Work through the data below and give the number of lines holding the word "description", without any other text.
Top of Information supplied
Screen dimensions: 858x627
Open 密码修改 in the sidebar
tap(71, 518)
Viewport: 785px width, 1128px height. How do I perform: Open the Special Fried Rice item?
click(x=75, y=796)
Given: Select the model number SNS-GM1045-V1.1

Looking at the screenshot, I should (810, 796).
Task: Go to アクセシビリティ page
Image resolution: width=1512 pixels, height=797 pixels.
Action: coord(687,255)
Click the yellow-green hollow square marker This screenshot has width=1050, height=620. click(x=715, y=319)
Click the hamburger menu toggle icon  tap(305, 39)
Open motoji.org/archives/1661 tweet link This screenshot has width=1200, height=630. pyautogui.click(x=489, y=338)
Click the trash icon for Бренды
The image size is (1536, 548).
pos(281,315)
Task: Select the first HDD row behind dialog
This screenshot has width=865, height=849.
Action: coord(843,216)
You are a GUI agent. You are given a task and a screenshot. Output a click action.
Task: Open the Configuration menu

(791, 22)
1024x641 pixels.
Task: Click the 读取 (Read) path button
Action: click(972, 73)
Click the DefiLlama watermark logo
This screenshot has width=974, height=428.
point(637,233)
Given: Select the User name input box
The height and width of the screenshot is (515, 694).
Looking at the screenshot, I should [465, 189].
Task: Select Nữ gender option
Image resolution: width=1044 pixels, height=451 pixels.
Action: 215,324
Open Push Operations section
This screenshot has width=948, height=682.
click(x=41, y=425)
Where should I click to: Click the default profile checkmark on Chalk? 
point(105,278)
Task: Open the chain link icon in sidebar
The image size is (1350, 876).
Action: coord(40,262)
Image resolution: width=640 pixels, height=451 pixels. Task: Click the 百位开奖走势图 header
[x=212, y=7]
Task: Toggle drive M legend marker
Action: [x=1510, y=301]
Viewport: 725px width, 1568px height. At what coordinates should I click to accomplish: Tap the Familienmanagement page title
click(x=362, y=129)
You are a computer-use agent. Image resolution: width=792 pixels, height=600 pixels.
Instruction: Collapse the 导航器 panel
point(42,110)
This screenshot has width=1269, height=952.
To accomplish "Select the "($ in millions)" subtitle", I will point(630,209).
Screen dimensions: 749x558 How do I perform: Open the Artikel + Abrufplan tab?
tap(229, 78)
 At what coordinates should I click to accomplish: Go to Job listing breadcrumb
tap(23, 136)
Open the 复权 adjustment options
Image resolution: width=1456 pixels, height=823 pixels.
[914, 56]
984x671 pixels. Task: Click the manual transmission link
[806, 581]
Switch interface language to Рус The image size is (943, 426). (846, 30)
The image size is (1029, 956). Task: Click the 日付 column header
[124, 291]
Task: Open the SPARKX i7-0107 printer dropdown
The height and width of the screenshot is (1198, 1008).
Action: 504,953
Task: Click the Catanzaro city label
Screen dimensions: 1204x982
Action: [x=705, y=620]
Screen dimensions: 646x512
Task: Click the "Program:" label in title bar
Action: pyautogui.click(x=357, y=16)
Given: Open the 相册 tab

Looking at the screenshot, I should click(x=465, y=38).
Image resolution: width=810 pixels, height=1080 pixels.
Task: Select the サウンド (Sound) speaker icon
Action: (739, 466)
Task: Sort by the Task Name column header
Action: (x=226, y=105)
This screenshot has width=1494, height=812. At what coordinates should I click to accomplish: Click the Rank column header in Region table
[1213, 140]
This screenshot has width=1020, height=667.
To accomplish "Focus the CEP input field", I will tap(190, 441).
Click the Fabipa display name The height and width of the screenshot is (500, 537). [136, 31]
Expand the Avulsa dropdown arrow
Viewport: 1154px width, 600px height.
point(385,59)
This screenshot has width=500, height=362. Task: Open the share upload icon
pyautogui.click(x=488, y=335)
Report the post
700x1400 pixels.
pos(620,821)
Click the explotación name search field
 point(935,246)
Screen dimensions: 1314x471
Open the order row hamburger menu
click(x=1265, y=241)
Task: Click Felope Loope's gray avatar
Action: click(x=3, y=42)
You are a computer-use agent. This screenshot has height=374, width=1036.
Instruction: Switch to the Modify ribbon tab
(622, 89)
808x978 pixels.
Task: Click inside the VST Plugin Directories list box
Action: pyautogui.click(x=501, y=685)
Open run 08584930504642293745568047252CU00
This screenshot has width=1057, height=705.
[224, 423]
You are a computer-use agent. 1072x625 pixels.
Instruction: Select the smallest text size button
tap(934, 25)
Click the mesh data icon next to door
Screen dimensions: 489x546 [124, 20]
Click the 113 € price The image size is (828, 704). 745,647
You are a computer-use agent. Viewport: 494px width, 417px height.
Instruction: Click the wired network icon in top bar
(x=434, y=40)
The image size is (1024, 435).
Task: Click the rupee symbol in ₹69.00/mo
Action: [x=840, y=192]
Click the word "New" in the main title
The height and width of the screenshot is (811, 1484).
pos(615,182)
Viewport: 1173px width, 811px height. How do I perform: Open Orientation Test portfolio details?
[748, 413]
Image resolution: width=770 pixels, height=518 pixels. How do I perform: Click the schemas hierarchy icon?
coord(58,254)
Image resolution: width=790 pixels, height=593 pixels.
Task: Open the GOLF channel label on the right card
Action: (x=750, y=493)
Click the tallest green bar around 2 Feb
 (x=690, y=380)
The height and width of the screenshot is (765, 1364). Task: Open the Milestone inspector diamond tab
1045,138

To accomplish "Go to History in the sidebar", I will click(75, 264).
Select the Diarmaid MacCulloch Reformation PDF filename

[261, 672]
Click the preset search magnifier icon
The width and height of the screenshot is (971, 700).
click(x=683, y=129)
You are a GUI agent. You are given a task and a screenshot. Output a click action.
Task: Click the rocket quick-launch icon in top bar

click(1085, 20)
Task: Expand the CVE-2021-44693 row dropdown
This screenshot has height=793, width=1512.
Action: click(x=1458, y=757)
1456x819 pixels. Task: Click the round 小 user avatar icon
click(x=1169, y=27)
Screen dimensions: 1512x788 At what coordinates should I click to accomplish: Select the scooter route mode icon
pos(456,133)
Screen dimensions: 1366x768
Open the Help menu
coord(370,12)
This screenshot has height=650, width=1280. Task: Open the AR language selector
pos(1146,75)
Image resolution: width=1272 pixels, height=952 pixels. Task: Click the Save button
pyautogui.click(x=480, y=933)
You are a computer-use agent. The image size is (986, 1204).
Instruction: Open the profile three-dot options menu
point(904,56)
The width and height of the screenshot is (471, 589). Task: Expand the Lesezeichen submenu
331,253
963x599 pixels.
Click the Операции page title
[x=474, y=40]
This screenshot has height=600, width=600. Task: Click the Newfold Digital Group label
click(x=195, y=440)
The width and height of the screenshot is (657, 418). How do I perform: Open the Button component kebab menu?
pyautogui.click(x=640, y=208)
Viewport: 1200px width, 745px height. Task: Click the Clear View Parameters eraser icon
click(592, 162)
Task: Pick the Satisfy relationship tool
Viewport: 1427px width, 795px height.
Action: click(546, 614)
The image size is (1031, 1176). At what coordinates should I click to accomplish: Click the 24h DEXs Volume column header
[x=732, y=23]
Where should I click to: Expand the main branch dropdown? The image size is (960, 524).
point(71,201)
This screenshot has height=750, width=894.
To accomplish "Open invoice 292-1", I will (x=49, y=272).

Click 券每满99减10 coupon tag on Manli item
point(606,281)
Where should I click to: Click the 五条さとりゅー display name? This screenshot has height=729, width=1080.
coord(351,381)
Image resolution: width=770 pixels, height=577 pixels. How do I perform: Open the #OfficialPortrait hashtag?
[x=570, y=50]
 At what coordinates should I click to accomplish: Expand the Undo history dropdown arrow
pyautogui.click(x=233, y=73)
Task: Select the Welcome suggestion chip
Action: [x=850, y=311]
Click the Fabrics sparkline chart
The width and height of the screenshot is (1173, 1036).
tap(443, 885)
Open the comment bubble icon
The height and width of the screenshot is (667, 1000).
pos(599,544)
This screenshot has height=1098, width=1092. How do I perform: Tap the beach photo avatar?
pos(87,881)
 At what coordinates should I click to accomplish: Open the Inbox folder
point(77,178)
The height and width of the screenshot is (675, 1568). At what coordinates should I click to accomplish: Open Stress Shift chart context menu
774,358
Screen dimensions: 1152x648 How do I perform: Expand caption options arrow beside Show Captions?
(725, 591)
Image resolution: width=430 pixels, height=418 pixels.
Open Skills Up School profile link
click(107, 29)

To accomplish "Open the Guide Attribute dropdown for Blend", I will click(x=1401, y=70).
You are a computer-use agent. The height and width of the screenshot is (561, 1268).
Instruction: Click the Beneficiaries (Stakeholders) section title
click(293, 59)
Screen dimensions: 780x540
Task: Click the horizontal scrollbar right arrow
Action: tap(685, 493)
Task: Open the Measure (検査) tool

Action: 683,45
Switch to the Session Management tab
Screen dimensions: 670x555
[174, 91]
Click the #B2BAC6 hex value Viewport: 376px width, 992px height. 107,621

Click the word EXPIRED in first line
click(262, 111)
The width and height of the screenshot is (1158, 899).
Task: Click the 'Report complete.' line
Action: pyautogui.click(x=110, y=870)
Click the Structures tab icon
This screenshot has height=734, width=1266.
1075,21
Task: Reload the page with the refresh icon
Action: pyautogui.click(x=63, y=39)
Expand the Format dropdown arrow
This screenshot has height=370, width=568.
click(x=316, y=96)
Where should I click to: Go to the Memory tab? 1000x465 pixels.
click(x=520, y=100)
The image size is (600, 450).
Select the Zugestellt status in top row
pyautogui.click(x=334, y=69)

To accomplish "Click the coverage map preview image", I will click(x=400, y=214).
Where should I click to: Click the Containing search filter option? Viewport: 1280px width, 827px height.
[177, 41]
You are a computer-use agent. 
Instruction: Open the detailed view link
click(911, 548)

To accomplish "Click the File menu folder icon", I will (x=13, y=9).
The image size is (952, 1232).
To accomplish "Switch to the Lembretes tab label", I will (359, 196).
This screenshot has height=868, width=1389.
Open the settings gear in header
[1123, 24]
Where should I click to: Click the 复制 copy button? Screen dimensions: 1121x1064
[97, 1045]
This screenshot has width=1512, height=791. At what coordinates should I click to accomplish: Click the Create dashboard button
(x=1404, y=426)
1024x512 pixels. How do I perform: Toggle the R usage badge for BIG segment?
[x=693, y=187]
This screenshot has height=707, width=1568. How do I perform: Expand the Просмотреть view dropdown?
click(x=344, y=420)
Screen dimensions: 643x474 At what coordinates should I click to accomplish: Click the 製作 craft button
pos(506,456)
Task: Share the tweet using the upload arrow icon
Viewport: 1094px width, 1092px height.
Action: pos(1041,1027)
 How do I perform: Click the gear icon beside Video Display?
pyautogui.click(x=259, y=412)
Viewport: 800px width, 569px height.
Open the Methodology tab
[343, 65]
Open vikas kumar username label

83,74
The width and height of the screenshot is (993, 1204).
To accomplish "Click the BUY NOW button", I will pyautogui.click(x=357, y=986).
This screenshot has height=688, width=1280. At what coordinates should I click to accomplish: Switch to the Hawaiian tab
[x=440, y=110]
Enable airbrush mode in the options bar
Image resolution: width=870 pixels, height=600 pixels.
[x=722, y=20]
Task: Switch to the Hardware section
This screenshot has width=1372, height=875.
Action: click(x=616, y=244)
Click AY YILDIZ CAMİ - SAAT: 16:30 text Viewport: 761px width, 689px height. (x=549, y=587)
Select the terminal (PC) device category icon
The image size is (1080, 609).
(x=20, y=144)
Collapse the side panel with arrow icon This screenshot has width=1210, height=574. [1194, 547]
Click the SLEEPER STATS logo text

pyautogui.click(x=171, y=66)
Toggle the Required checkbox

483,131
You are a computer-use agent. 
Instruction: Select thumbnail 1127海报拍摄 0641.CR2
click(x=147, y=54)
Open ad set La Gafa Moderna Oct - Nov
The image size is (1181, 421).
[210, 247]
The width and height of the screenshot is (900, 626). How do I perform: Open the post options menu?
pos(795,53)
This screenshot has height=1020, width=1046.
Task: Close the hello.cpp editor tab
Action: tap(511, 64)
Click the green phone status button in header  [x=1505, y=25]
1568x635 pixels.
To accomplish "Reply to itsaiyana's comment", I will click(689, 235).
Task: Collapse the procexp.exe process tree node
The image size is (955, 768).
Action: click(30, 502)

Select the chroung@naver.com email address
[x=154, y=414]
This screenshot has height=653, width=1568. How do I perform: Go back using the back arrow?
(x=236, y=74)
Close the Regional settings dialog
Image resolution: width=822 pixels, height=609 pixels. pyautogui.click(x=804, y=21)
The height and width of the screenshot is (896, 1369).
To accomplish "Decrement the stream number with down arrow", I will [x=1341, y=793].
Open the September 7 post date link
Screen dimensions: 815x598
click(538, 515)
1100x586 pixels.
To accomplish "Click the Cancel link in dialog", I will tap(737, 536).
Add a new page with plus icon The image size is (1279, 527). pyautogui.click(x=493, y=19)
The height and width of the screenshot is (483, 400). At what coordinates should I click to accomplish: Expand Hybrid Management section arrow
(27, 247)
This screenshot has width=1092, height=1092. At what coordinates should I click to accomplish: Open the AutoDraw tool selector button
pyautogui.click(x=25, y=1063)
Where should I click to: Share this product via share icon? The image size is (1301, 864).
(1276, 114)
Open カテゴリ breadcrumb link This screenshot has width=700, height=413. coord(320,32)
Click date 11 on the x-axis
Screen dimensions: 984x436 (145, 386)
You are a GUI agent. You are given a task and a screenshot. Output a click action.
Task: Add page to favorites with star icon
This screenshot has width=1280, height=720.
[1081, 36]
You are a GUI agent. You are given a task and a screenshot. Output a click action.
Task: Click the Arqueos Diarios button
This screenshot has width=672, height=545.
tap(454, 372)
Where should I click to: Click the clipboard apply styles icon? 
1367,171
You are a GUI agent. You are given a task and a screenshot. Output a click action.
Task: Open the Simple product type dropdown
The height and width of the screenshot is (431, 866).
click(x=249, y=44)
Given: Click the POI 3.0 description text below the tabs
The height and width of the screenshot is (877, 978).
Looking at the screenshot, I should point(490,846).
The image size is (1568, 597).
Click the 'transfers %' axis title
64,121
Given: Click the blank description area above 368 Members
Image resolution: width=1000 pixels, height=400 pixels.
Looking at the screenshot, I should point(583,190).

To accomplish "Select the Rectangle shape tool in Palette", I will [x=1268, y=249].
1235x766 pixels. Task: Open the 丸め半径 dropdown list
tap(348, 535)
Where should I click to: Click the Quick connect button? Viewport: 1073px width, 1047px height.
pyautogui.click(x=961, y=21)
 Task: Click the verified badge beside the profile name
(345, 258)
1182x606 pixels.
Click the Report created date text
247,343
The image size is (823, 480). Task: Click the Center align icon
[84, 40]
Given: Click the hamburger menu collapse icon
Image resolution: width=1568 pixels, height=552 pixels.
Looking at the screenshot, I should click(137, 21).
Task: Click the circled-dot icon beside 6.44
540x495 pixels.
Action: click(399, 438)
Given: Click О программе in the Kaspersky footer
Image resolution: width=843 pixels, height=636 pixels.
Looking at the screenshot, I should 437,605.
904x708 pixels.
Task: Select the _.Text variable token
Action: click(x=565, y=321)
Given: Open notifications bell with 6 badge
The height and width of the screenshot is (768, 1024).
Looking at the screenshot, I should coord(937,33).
Bottom of Information supplied
- Your solution
2